To do: Convert every line of the data below into a JSON list of strings, one string per line, leaving out blank lines.

Given information:
────────────────

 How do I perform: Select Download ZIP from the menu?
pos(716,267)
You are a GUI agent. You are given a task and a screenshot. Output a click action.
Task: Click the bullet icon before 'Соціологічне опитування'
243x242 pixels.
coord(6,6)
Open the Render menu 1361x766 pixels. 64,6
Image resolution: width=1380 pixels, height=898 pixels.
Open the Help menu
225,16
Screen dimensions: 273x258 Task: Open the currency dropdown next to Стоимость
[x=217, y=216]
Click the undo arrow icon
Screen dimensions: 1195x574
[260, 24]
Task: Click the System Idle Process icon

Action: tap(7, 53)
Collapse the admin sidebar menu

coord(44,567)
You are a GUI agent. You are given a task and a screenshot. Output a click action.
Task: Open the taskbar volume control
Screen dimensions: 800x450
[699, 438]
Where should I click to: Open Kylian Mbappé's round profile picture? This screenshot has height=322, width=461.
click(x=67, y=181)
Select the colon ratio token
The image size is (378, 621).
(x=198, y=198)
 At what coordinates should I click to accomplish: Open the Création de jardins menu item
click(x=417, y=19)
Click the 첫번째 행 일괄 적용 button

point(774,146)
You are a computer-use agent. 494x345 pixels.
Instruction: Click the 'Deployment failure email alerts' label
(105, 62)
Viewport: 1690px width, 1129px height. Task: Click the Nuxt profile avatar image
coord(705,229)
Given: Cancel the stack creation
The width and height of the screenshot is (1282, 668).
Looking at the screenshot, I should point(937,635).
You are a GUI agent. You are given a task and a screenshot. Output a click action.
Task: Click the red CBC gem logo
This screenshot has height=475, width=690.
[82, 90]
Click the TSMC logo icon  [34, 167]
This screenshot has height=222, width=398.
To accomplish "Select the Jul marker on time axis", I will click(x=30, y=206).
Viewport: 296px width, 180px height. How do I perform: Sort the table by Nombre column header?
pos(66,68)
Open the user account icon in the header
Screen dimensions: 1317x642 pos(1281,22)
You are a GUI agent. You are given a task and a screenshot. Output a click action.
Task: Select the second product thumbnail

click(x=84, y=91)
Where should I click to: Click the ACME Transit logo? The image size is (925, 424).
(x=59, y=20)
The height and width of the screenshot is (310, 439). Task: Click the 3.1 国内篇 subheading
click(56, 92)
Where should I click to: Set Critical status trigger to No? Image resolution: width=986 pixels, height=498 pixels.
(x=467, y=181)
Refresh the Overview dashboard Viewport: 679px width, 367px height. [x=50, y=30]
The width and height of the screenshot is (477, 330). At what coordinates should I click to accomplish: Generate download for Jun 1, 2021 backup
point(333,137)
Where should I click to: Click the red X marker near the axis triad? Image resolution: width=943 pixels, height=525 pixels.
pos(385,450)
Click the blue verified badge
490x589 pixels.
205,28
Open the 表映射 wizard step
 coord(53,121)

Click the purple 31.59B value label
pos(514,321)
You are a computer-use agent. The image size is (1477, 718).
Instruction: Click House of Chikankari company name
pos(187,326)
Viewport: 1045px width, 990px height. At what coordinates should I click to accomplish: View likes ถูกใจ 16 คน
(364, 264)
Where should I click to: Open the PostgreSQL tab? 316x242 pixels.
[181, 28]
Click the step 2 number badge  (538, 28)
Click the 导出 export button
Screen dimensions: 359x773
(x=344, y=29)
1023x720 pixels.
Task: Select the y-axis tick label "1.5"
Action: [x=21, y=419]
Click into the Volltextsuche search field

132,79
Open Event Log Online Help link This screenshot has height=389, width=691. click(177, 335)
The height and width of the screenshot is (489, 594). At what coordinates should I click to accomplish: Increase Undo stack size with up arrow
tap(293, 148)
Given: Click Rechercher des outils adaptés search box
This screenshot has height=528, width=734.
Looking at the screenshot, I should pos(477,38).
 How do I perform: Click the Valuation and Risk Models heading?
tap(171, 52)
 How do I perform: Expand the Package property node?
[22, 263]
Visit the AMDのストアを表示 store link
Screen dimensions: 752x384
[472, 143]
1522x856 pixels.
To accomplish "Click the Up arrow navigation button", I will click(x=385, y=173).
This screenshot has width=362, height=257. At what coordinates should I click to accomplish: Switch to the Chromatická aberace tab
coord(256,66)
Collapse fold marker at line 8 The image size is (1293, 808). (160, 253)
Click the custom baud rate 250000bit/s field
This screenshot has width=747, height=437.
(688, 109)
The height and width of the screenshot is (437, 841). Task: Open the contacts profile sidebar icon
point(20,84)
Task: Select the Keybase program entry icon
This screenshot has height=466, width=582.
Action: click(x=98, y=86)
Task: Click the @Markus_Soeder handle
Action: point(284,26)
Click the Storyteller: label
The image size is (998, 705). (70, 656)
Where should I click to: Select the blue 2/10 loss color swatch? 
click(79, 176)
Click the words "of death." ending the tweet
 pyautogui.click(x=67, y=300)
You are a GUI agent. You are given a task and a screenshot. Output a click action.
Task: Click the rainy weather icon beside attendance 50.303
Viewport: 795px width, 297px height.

────────────────

Problem solution:
[
  " How do I perform: Select Download ZIP from the menu?",
  "pos(716,267)",
  "You are a GUI agent. You are given a task and a screenshot. Output a click action.",
  "Task: Click the bullet icon before 'Соціологічне опитування'",
  "243x242 pixels.",
  "coord(6,6)",
  "Open the Render menu 1361x766 pixels. 64,6",
  "Image resolution: width=1380 pixels, height=898 pixels.",
  "Open the Help menu",
  "225,16",
  "Screen dimensions: 273x258 Task: Open the currency dropdown next to Стоимость",
  "[x=217, y=216]",
  "Click the undo arrow icon",
  "Screen dimensions: 1195x574",
  "[260, 24]",
  "Task: Click the System Idle Process icon",
  "Action: tap(7, 53)",
  "Collapse the admin sidebar menu",
  "coord(44,567)",
  "You are a GUI agent. You are given a task and a screenshot. Output a click action.",
  "Task: Open the taskbar volume control",
  "Screen dimensions: 800x450",
  "[699, 438]",
  "Where should I click to: Open Kylian Mbappé's round profile picture? This screenshot has height=322, width=461.",
  "click(x=67, y=181)",
  "Select the colon ratio token",
  "The image size is (378, 621).",
  "(x=198, y=198)",
  " At what coordinates should I click to accomplish: Open the Création de jardins menu item",
  "click(x=417, y=19)",
  "Click the 첫번째 행 일괄 적용 button",
  "point(774,146)",
  "You are a computer-use agent. 494x345 pixels.",
  "Instruction: Click the 'Deployment failure email alerts' label",
  "(105, 62)",
  "Viewport: 1690px width, 1129px height. Task: Click the Nuxt profile avatar image",
  "coord(705,229)",
  "Given: Cancel the stack creation",
  "The width and height of the screenshot is (1282, 668).",
  "Looking at the screenshot, I should point(937,635).",
  "You are a GUI agent. You are given a task and a screenshot. Output a click action.",
  "Task: Click the red CBC gem logo",
  "This screenshot has height=475, width=690.",
  "[82, 90]",
  "Click the TSMC logo icon  [34, 167]",
  "This screenshot has height=222, width=398.",
  "To accomplish \"Select the Jul marker on time axis\", I will click(x=30, y=206).",
  "Viewport: 296px width, 180px height. How do I perform: Sort the table by Nombre column header?",
  "pos(66,68)",
  "Open the user account icon in the header",
  "Screen dimensions: 1317x642 pos(1281,22)",
  "You are a GUI agent. You are given a task and a screenshot. Output a click action.",
  "Task: Select the second product thumbnail",
  "click(x=84, y=91)",
  "Where should I click to: Click the ACME Transit logo? The image size is (925, 424).",
  "(x=59, y=20)",
  "The height and width of the screenshot is (310, 439). Task: Click the 3.1 国内篇 subheading",
  "click(56, 92)",
  "Where should I click to: Set Critical status trigger to No? Image resolution: width=986 pixels, height=498 pixels.",
  "(x=467, y=181)",
  "Refresh the Overview dashboard Viewport: 679px width, 367px height. [x=50, y=30]",
  "The width and height of the screenshot is (477, 330). At what coordinates should I click to accomplish: Generate download for Jun 1, 2021 backup",
  "point(333,137)",
  "Where should I click to: Click the red X marker near the axis triad? Image resolution: width=943 pixels, height=525 pixels.",
  "pos(385,450)",
  "Click the blue verified badge",
  "490x589 pixels.",
  "205,28",
  "Open the 表映射 wizard step",
  " coord(53,121)",
  "Click the purple 31.59B value label",
  "pos(514,321)",
  "You are a computer-use agent. The image size is (1477, 718).",
  "Instruction: Click House of Chikankari company name",
  "pos(187,326)",
  "Viewport: 1045px width, 990px height. At what coordinates should I click to accomplish: View likes ถูกใจ 16 คน",
  "(364, 264)",
  "Where should I click to: Open the PostgreSQL tab? 316x242 pixels.",
  "[181, 28]",
  "Click the step 2 number badge  (538, 28)",
  "Click the 导出 export button",
  "Screen dimensions: 359x773",
  "(x=344, y=29)",
  "1023x720 pixels.",
  "Task: Select the y-axis tick label \"1.5\"",
  "Action: [x=21, y=419]",
  "Click into the Volltextsuche search field",
  "132,79",
  "Open Event Log Online Help link This screenshot has height=389, width=691. click(177, 335)",
  "The height and width of the screenshot is (489, 594). At what coordinates should I click to accomplish: Increase Undo stack size with up arrow",
  "tap(293, 148)",
  "Given: Click Rechercher des outils adaptés search box",
  "This screenshot has height=528, width=734.",
  "Looking at the screenshot, I should pos(477,38).",
  " How do I perform: Click the Valuation and Risk Models heading?",
  "tap(171, 52)",
  " How do I perform: Expand the Package property node?",
  "[22, 263]",
  "Visit the AMDのストアを表示 store link",
  "Screen dimensions: 752x384",
  "[472, 143]",
  "1522x856 pixels.",
  "To accomplish \"Click the Up arrow navigation button\", I will click(x=385, y=173).",
  "This screenshot has width=362, height=257. At what coordinates should I click to accomplish: Switch to the Chromatická aberace tab",
  "coord(256,66)",
  "Collapse fold marker at line 8 The image size is (1293, 808). (160, 253)",
  "Click the custom baud rate 250000bit/s field",
  "This screenshot has width=747, height=437.",
  "(688, 109)",
  "The height and width of the screenshot is (437, 841). Task: Open the contacts profile sidebar icon",
  "point(20,84)",
  "Task: Select the Keybase program entry icon",
  "This screenshot has height=466, width=582.",
  "Action: click(x=98, y=86)",
  "Task: Click the @Markus_Soeder handle",
  "Action: point(284,26)",
  "Click the Storyteller: label",
  "The image size is (998, 705). (70, 656)",
  "Where should I click to: Select the blue 2/10 loss color swatch? ",
  "click(79, 176)",
  "Click the words \"of death.\" ending the tweet",
  " pyautogui.click(x=67, y=300)",
  "You are a GUI agent. You are given a task and a screenshot. Output a click action.",
  "Task: Click the rainy weather icon beside attendance 50.303",
  "Viewport: 795px width, 297px height."
]